§ Data to examine:
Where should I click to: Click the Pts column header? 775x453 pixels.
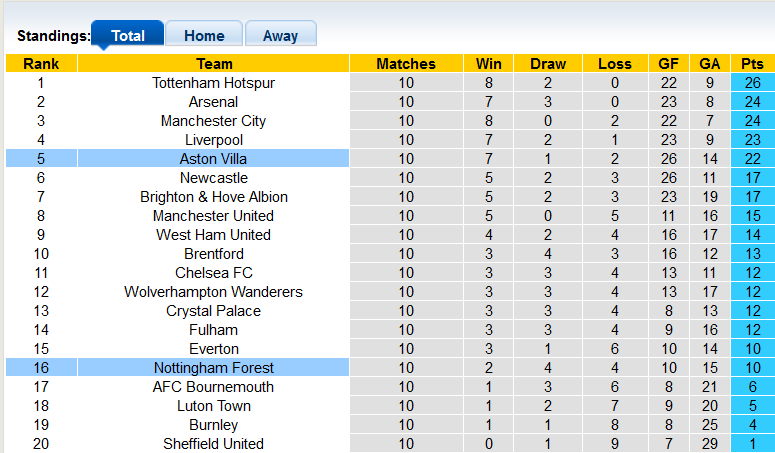click(752, 64)

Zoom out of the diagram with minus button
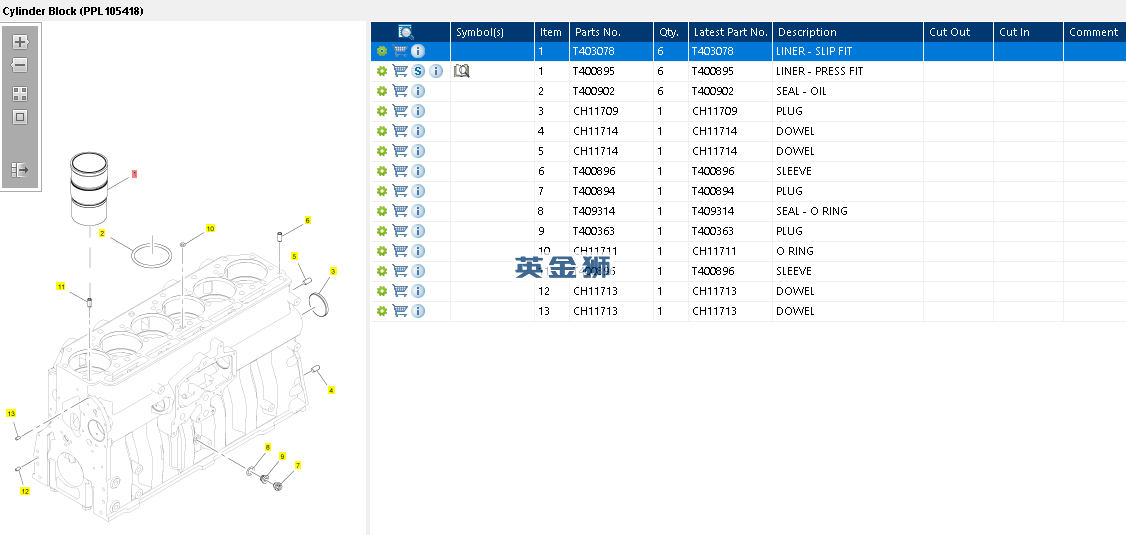tap(19, 66)
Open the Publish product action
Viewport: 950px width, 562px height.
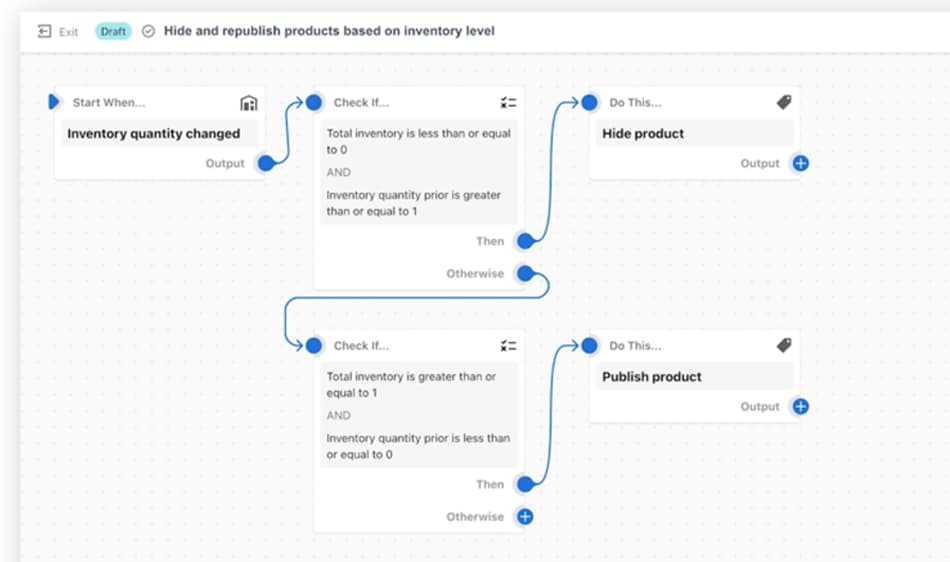694,377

§ Exercise objective:
A faithful copy is needed: reproduce all of the data above, leaving the pictures out.

§ Solution for this task:
Where should I click to: Click the Pts column header? 775x453 pixels.
click(752, 64)

Zoom out of the diagram with minus button
tap(19, 66)
Open the Publish product action
Viewport: 950px width, 562px height.
694,377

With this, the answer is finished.